Je ne sais si vous êtes oui ou non tombés sur le récent éclat de voix de Clément Maynadier et de l’émoi qu’il suscita à l’intérieur de nos frontières. Début septembre, et après le début de saison un rien poussif de l’Union Bordeaux-Bègles, le talonneur lançait donc à une poignée de confrères, dont la mission quotidienne consiste en fait à relater l’actualité de l’UBB : « Je ne vous demande pas de mentir mais je vous demande juste d’être des journalistes de club, de ne pas faire du Voici ou de Gala ! À Toulouse, ils aident Toulouse ; à Brive, ils aident Brive ; à La Rochelle, ils aident La Rochelle. Ici, on vous ouvre les portes et vous nous saccagez. » La saillie est honorable. On la prend aujourd’hui pour ce qu’elle est, soit la réaction d’un homme blessé, le prolongement naturel de ce qui est communément appelé « l’orgueil du champion »…

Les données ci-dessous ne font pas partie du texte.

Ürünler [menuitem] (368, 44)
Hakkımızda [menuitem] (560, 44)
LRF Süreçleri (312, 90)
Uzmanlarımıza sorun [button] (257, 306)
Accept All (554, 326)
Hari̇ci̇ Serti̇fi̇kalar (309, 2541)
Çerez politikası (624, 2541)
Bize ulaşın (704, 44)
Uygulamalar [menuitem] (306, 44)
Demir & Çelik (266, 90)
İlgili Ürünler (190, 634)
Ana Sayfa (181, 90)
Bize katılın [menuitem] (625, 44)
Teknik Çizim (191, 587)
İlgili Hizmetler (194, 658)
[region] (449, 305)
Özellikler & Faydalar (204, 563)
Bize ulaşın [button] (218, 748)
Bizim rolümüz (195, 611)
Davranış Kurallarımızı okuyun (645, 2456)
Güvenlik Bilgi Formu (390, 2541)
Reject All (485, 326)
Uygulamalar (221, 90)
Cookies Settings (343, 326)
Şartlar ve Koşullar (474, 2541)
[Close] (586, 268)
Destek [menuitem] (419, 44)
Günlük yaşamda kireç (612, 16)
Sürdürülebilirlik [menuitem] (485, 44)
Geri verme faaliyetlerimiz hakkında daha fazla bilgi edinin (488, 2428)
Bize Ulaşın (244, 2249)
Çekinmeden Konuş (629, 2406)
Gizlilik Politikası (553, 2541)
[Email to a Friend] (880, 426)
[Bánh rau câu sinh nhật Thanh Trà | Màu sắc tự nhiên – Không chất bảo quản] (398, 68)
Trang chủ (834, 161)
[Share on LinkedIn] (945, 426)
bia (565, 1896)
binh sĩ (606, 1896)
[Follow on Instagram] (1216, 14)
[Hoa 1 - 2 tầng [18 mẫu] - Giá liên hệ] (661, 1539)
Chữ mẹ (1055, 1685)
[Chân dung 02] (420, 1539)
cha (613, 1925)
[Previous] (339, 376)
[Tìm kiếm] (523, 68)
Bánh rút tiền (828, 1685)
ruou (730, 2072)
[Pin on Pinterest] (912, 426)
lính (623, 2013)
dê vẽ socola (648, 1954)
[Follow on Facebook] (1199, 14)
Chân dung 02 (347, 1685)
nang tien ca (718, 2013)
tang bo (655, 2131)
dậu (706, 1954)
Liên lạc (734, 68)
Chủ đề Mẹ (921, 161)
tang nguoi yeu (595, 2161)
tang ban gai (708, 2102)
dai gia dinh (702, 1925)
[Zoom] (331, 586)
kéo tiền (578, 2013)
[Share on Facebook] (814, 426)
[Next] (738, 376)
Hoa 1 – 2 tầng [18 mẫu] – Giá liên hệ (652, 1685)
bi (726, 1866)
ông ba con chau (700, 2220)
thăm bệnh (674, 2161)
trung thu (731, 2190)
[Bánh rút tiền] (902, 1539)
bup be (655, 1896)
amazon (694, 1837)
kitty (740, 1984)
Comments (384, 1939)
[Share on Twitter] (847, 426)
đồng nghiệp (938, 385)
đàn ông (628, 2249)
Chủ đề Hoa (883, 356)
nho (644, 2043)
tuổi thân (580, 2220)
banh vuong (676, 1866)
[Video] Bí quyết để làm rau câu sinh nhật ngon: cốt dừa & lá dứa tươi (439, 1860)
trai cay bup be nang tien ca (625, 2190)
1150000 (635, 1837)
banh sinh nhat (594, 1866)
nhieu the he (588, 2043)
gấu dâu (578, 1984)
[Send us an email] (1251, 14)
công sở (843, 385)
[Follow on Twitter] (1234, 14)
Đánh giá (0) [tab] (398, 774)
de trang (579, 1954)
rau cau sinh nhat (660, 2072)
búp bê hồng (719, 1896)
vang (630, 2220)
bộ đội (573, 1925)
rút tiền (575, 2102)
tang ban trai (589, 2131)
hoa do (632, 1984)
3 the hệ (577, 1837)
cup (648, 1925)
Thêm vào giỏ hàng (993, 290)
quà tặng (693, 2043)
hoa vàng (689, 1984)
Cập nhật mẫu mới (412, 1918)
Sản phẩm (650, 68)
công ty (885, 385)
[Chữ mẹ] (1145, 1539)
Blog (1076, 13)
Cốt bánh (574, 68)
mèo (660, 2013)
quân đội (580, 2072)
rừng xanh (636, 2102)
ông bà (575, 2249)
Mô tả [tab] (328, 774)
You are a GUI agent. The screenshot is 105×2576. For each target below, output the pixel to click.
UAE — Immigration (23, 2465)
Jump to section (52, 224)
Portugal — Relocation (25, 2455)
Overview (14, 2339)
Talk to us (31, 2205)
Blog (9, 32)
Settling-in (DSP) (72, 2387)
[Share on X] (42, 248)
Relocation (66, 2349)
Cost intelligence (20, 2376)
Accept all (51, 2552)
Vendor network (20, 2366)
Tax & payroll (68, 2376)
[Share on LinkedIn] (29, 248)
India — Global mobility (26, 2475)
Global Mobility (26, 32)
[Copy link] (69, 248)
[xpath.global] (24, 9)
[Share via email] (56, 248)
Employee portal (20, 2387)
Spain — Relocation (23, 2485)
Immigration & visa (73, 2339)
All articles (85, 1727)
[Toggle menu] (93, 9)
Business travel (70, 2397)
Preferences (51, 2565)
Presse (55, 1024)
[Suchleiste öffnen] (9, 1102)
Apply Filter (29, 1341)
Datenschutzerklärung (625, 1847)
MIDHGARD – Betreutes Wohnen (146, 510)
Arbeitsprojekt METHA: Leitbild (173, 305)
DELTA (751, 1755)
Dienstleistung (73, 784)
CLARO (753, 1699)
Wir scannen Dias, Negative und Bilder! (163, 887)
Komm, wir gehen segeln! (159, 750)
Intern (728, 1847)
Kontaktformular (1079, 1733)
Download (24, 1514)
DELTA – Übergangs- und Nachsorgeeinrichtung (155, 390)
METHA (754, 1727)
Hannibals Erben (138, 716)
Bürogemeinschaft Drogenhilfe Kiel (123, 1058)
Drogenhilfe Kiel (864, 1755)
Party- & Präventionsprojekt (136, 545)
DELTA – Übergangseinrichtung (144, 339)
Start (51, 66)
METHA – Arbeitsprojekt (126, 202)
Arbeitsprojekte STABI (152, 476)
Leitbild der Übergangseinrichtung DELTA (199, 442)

Ne vous déplaise, M. Maynadier, et comme l’écrivit si bien Beaumarchais, « sans liberté de blâmer, il n’est point d’éloge flatteur ». Et sans les recadrages du café du Commerce de la place des Quinconces, les coups de semonce du fromager du marché des Capucins ou le jugement des médias, le talonneur de l’Union Bordeaux-Bègles et certains de ses compatriotes pourraient très bien se complaire à terme dans une forme d’autosatisfaction qui ne servirait ni leurs intérêts personnels, ni ceux de leurs coachs.
Maynadier, rugbyman professionnel et international à huit reprises, n’est ni Charles III, ni Clint Eastwood. En devenant rugbyman professionnel, il a néanmoins accepté de basculer dans le domaine public et, de façon tacite, choisi d’embrasser les aspects de sa profession qui lui semblent aujourd’hui les plus désagréables, étant ici entendu qu’il est a priori moins pénible de répondre à une interview d’avant-match que de bâfrer du charbon dans le Nord Pas-de-Calais.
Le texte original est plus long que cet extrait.